Locate the line containing "The width and" in the material below. Copy that line and all following lines through the end exactly, omitting any pictures.

====================

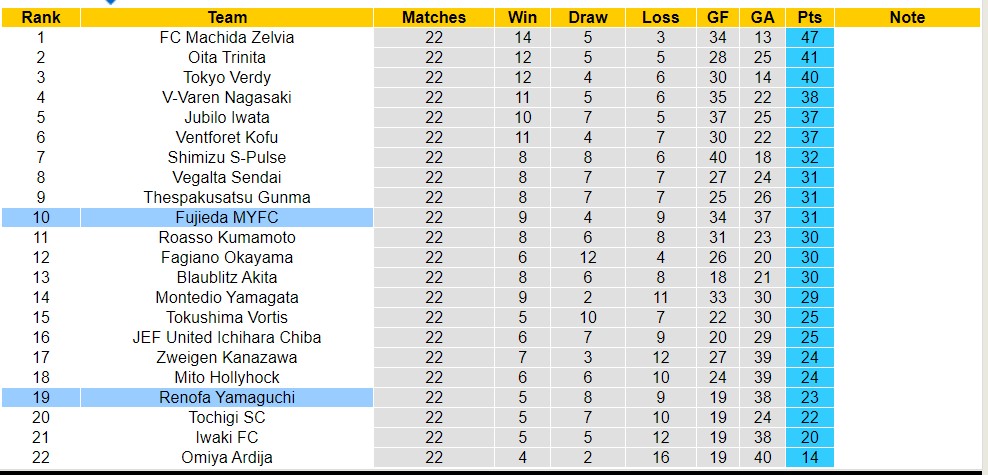Click the GF column header

click(x=717, y=17)
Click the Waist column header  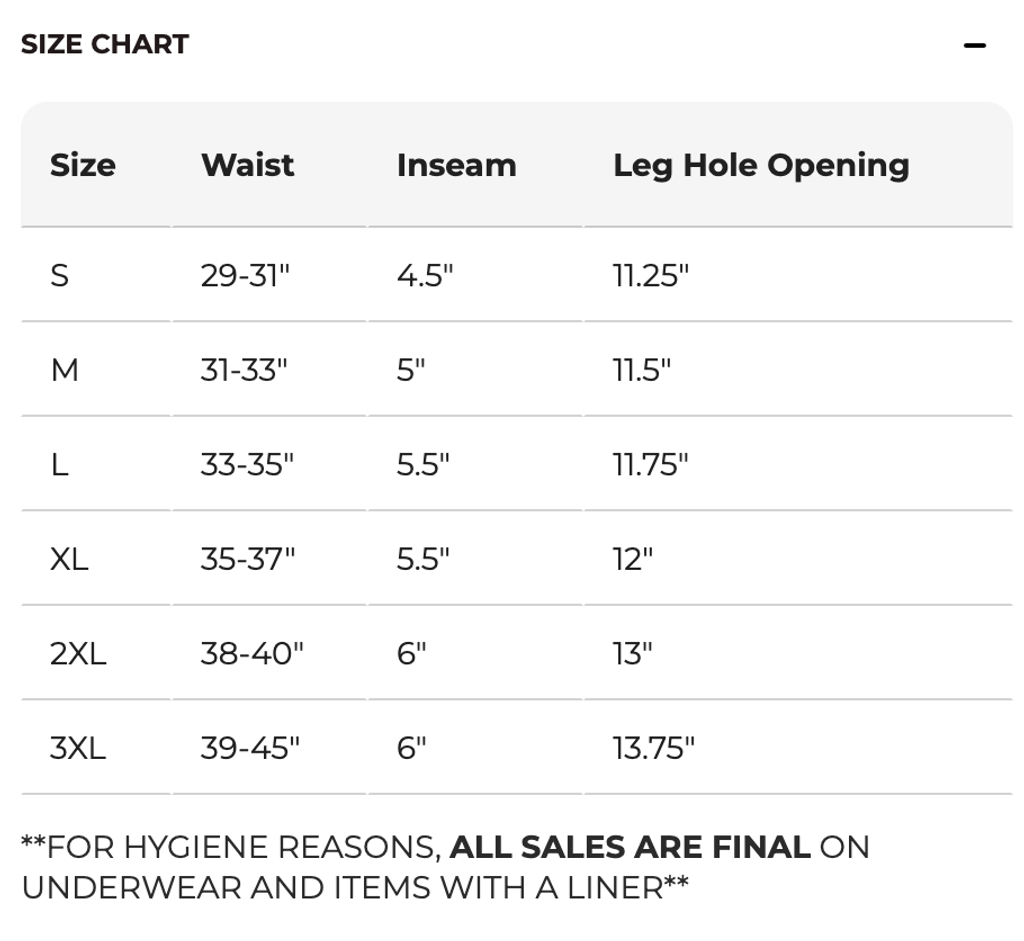click(247, 165)
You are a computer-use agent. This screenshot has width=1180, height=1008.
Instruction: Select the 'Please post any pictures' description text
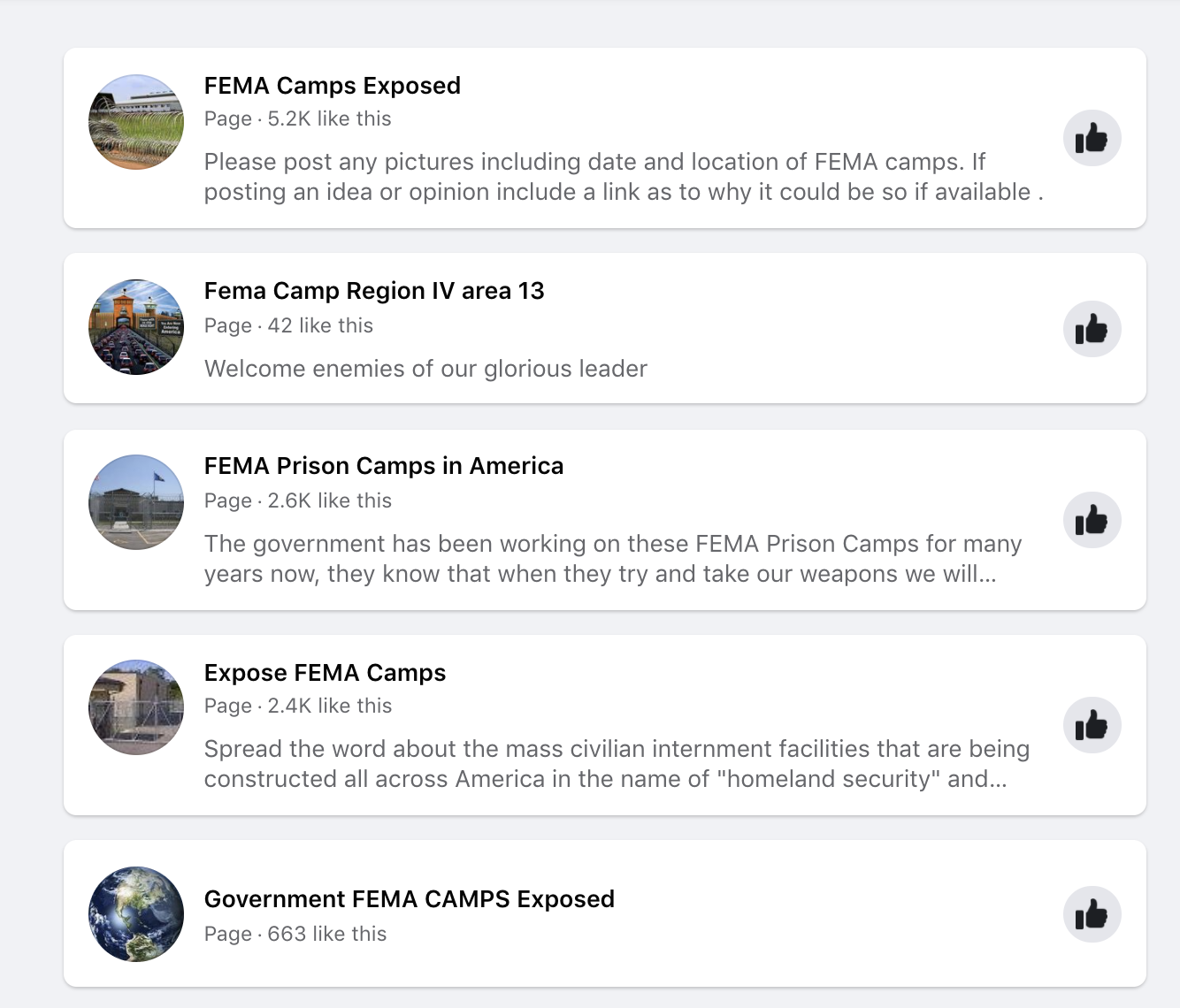tap(624, 177)
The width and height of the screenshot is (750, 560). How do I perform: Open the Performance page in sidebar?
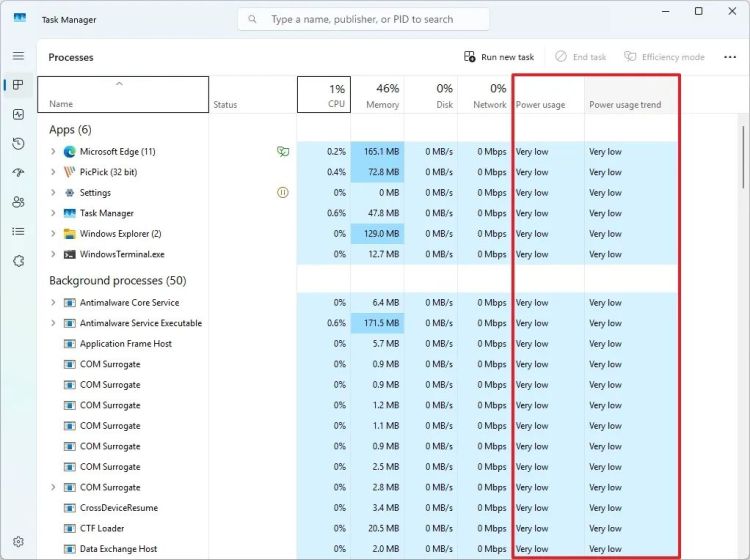(x=18, y=114)
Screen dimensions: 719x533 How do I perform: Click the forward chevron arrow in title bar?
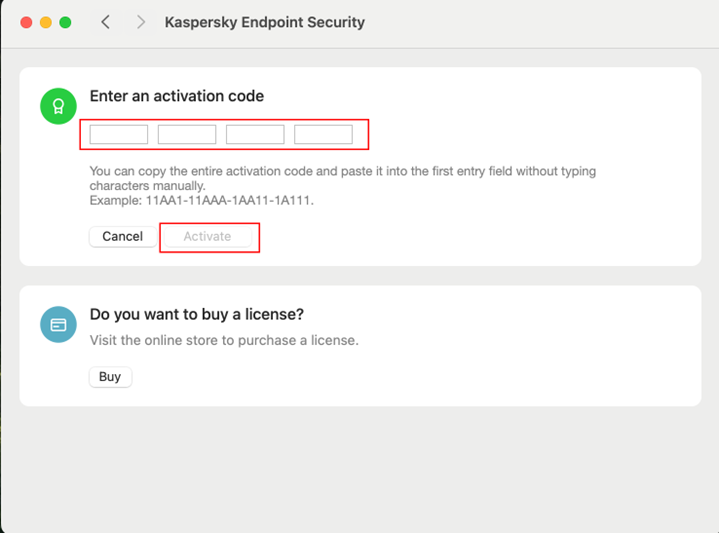tap(141, 22)
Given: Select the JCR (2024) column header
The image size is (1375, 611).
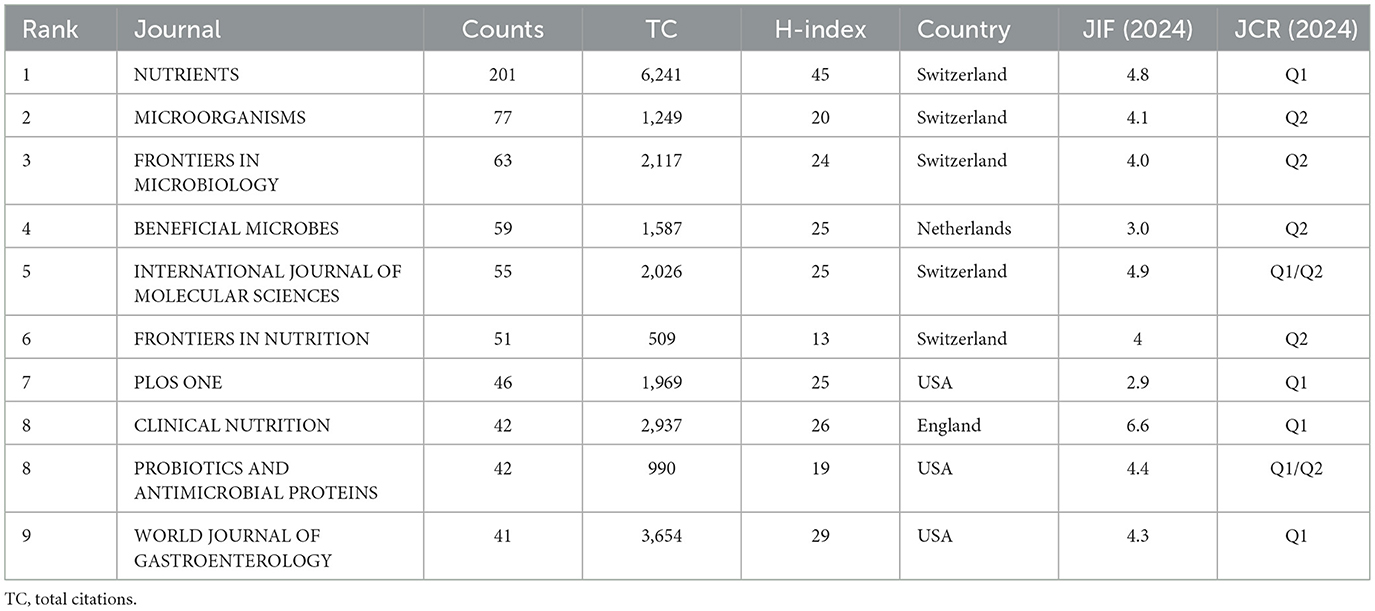Looking at the screenshot, I should click(x=1297, y=29).
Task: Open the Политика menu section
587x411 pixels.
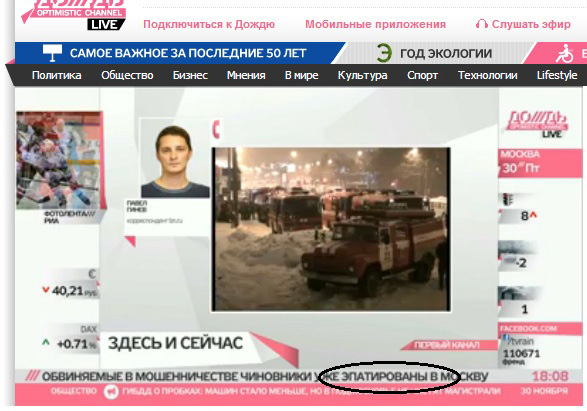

====================

* Solution for this task:
The width and height of the screenshot is (750, 560). How do I perform: Open the Performance page in sidebar?
(x=18, y=114)
Screen dimensions: 719x533 How do I perform: Click the forward chevron arrow in title bar?
tap(141, 22)
Given: Select the JCR (2024) column header
The image size is (1375, 611).
Looking at the screenshot, I should click(x=1297, y=29).
Task: Open the Политика menu section
587x411 pixels.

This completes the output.